──────── EXTRACTED INFORMATION ────────

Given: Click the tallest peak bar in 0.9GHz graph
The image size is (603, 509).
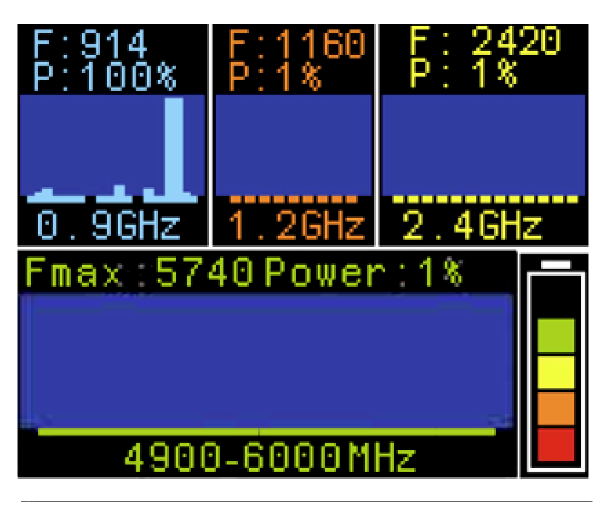Looking at the screenshot, I should click(175, 147).
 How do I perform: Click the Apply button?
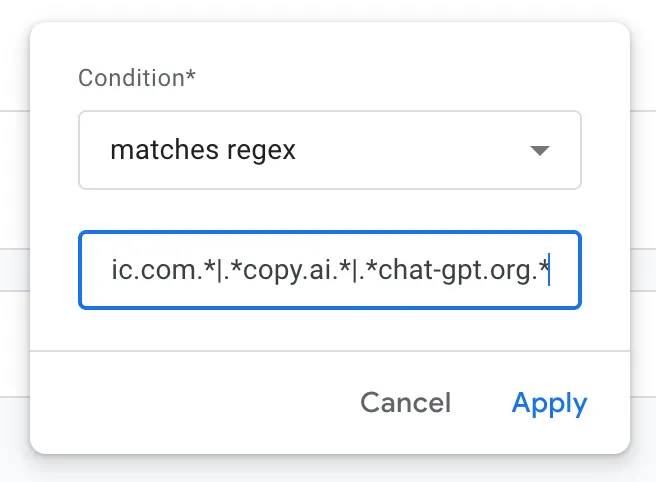(x=549, y=404)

────────

:: WHAT YOU NEED TO DO ::
Set out every record exactly, images excluded.

:: THE COMPLETED TASK ::
Given: Click the tallest peak bar in 0.9GHz graph
The image size is (603, 509).
Looking at the screenshot, I should click(175, 147).
 How do I perform: Click the Apply button?
(x=549, y=404)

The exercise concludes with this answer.